In the setting of HNSCC, work by Hedberg et al. suggests that NSAID sensitivity in PIK3CA-mutated HNSCC is mediated via inhibition of COX-2-dependent production of PGE2 (Hedberg et al., 2019). They found that mice harboring PDX tumors with mutant PIK3CA exhibited elevated levels of circulating PGE2 relative to mice harboring PDX tumors with wild-type PIK3CA. Furthermore, treatment with celecoxib, sulindac, and aspirin resulted in dramatic reduction in PGE2 levels in the mutant PIK3CA PDX group when compared to the wild-type group. Thus, taken together, the above data suggests a role for NSAIDs in PIK3CA-altered HNSCC through inhibition of COX-2 and thus lowering PGE2 levels (Figure 1). NSAID-mediated reduction of PGE2 levels in mice with PIK3CA-altered tumors may be critically important, since PGE2 is a known immunosuppressive molecule.
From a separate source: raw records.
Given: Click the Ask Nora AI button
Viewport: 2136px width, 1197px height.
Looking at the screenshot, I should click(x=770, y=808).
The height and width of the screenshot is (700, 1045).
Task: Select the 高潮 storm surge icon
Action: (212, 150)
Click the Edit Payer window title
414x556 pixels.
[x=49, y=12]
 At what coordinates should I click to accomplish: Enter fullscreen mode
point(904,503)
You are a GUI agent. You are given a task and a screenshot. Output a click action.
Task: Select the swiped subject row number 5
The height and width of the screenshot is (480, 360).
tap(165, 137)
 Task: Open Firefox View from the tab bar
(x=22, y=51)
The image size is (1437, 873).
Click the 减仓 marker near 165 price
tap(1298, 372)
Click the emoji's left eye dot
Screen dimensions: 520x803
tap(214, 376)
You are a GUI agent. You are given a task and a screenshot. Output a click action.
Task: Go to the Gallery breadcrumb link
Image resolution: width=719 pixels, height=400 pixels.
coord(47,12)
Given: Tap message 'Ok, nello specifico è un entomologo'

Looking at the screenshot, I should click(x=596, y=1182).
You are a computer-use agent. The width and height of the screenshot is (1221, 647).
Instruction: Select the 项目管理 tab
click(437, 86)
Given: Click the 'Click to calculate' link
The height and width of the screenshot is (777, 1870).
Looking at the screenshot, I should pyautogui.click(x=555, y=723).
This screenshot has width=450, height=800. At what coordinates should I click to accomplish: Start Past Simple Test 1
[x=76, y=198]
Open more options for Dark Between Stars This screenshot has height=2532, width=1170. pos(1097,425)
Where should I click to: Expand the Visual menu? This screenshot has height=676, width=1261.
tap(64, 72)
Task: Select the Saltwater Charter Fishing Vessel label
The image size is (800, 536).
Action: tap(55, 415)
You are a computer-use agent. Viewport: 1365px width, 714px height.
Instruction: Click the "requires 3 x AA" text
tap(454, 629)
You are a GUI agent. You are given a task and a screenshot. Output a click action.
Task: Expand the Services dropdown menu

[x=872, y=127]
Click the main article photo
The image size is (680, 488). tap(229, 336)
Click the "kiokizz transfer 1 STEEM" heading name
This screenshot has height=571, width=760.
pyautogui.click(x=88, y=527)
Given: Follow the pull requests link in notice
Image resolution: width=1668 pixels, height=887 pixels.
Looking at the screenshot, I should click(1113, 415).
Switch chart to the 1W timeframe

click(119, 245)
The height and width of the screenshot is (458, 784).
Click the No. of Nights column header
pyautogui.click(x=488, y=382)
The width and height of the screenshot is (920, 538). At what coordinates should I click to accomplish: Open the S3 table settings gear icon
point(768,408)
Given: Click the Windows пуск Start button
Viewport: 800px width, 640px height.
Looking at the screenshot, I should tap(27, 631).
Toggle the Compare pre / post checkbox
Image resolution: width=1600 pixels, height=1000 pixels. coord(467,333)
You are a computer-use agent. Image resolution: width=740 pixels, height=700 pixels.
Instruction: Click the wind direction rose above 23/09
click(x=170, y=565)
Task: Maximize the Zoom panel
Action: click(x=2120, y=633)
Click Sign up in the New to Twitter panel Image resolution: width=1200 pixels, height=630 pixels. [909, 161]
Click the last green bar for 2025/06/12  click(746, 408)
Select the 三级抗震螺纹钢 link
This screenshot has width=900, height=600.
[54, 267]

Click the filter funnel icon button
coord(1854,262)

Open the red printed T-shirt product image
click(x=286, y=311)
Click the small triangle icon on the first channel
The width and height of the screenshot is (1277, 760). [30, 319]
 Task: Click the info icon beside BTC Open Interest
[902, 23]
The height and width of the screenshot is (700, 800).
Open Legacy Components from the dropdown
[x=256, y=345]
In future studies it will be valuable to investigate whether PIK3CA-mutant tumors are characterized by a more immunosuppressive immune profile, and whether NSAID treatment serves to reverse the immunosuppressive stature of the tumor microenvironment.

Conclusions

Several studies have shown that NSAIDs can provide a protective effect against the development of CRC, breast, and head and neck cancers. First shown in CRC and breast cancer, long term NSAID use has been shown to decrease the incidence and mortality of both colorectal and breast cancer. Further analyses have indicated that this effect was most prevalent in patients with a mutated PIK3CA gene. Mutation of the PIK3CA gene leads to constitutive activation of the PI3K/AKT/mTOR pathway, upregulation of COX-2 enzyme and enhanced production of PGE2. PGE2 is a known immunosuppressive molecule and its overproduction may lead to a more immunosuppressive tumor microenvironment in CRC and breast cancers exhibiting genetic alterations of PIK3CA. As NSAIDs can be used to inhibit COX-2 activity and reduce PGE2 levels, further studies are needed to determine whether NSAIDs reverse immunosuppressive profiles in the subpopulation of CRC and breast cancer patients that harbor PIK3CA-altered tumors.

NSAID use in HNSCC has also shown potential benefit. Early epidemiological studies in HNSCC showed mixed results with some studies finding improved DSS and OS while other studies observed no differences. However, a recent retrospective study has determined that regular use of NSAIDs is associated with a dramatic improvement of DSS and OS in HNSCC. This positive benefit of NSAIDs was restricted to patients whose tumors exhibited PIK3CA alterations, and was not seen in patients with wild-type (PIK3CA) tumors. These findings support the need for prospective evaluation of NSAIDs in PIK3CA-altered HNSCC. If confirmation is obtained, NSAIDs therapy should be strongly considered as a strategy to prevent HNSCC development in patients whose initial primary tumor contained PIK3CA alteration and who are at high risk for the development of second primary tumors.

Acknowledgements

This work was supported by National Institutes of Health grants R35 CA231998 (JRG), R01 DE023685 (JRG and DEJ), and R01 DE024728 (DEJ).

Footnotes

Competing interests

JRG and DEJ are co-inventors of cyclic STAT3 decoy and have financial interests in STAT3 Therapeutics, Inc. STAT3 Therapeutics, Inc. holds an interest in a cyclic STAT3 decoy oligonucleotide. The remaining authors declare no conflicts.